Visualizing text


In [ ]:
import hypertools as hyp
import wikipedia as wiki
%matplotlib inline

In this example, we will download some text from wikipedia, split it up into chunks and then plot it. We will use the wikipedia package to retrieve the wiki pages for 'dog' and 'cat'.


In [ ]:
def chunk(s, count):
    return [''.join(x) for x in zip(*[list(s[z::count]) for z in range(count)])]

chunk_size = 5

dog_text = wiki.page('Dog').content
cat_text = wiki.page('Cat').content

dog = chunk(dog_text, int(len(dog_text)/chunk_size))
cat = chunk(cat_text, int(len(cat_text)/chunk_size))

Below is a snippet of some of the text from the dog wikipedia page. As you can see, the word dog appears in many of the sentences, but also words related to dog like wolf and carnivore appear.


In [ ]:
dog[0][:1000]

Now we will simply pass the text samples as a list to hyp.plot. By default hypertools will transform the text data using a topic model that was fit on a variety of wikipedia pages. Specifically, the text is vectorized using the scikit-learn CountVectorizer and then passed on to a LatentDirichletAllocation to estimate topics. As can be seen below, the 5 chunks of text from the dog/cat wiki pages cluster together, suggesting they are made up of distint topics.


In [ ]:
hue=['dog']*chunk_size+['cat']*chunk_size
geo = hyp.plot(dog + cat, 'o', hue=hue, size=[8, 6])

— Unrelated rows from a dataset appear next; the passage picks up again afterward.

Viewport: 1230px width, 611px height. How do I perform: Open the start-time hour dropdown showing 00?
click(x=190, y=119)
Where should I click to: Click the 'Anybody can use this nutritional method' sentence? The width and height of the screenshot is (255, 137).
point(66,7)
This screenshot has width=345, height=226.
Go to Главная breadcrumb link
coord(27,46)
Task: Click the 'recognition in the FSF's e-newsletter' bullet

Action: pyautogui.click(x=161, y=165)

Now, let's add a third very different topic to the plot.


In [ ]:
bball_text = wiki.page('Basketball').content
bball = chunk(bball_text, int(len(bball_text)/chunk_size))

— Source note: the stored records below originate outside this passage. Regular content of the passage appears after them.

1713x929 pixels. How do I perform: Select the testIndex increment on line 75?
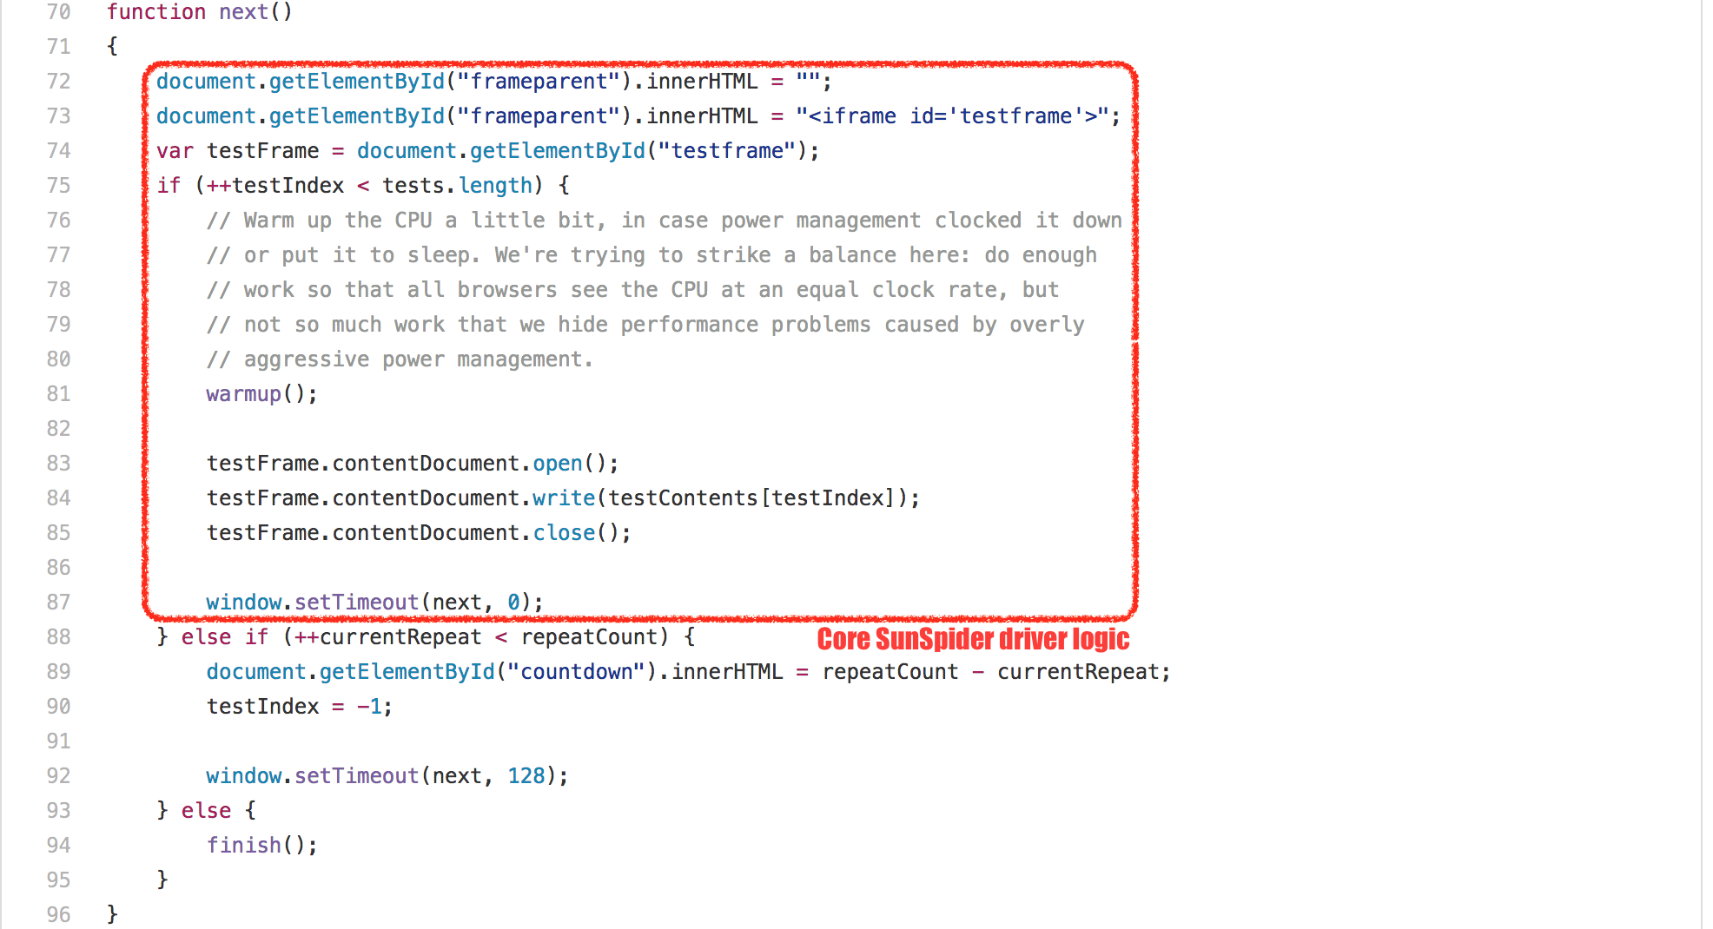point(276,185)
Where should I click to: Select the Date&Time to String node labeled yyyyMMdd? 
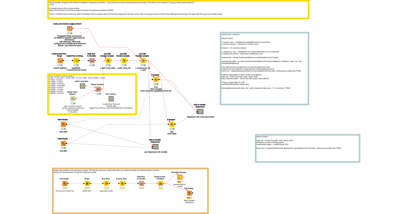tap(77, 60)
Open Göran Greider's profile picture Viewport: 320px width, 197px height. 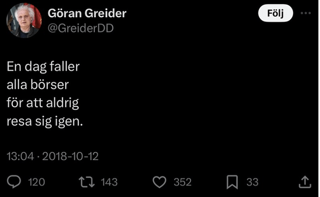click(24, 20)
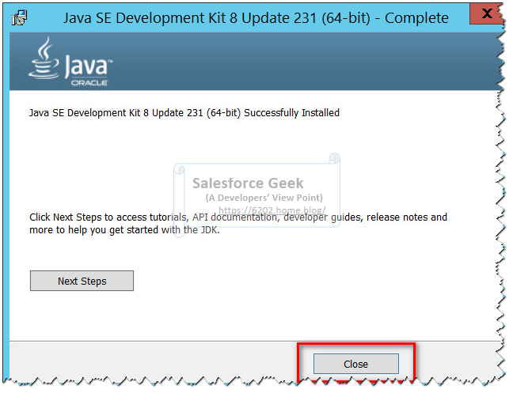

hue=['dog']*chunk_size+['cat']*chunk_size+['bball']*chunk_size
geo = hyp.plot(dog + cat + bball, 'o', hue=hue, labels=hue, size=[8, 6])

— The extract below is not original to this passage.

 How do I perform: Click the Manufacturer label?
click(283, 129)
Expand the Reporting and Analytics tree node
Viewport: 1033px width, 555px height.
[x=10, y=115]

As you might expect, the cat and dog text chunks are closer to each other than to basketball in this topic space. Since cats and dogs are both animals, they share many more features (and thus are described with similar text) than basketball.

Visualizing NIPS papers

The next example is a dataset of all NIPS papers published from 1987. They are fit and transformed using the text from each paper. This example dataset can be loaded using the code below.


In [ ]:
nips = hyp.load('nips')
nips.plot(size=[8, 6])

Visualizing Wikipedia pages

Here, we will plot a collection of wikipedia pages, transformed using a topic model (the default 'wiki' model) that was fit on the same articles. We will reduce the dimensionality of the data with TSNE, and then discover cluster with the 'HDBSCAN' algorithm.


In [ ]:
wiki = hyp.load('wiki')
wiki.plot(size=[8, 6])

Visualizing State of the Union Addresses

In this example we will plot each state of the union address from 1989 to present. The dots are colored and labeled by president. The semantic model that was used to transform is the default 'wiki' model, which is a CountVectorizer->LatentDirichletAllocation pipeline fit with a selection of wikipedia pages. As you can see below, the points generally seem to cluster by president, but also by party affiliation (democrats mostly on the left and republicans mostly on the right).


In [ ]:
sotus = hyp.load('sotus')
sotus.plot(size=[10,8])

Changing the reduction model

These data are reduce with PCA. Want to visualize using a different algorithm? Simply change the reduce parameter. This gives a different, but equally interesting lower dimensional representation of the data.


In [ ]:
sotus.plot(reduce='UMAP', size=[10, 8])

Defining a corpus

Now let's change the corpus used to train the text model. Specifically, we'll use the 'nips' text, a collection of scientific papers. To do this, set corpus='nips'. You can also specify your own text (as a list of text samples) to train the model.


In [ ]:
sotus.plot(reduce='UMAP', corpus='nips', size=[10, 8])

Interestingly, plotting the data transformed by a different topic model (trained on scientific articles) gives a totally different representation of the data. This is because the themes extracted from a homogenous set of scientific articles are distinct from the themes extract from diverse set of wikipedia articles, so the transformation function will be unique.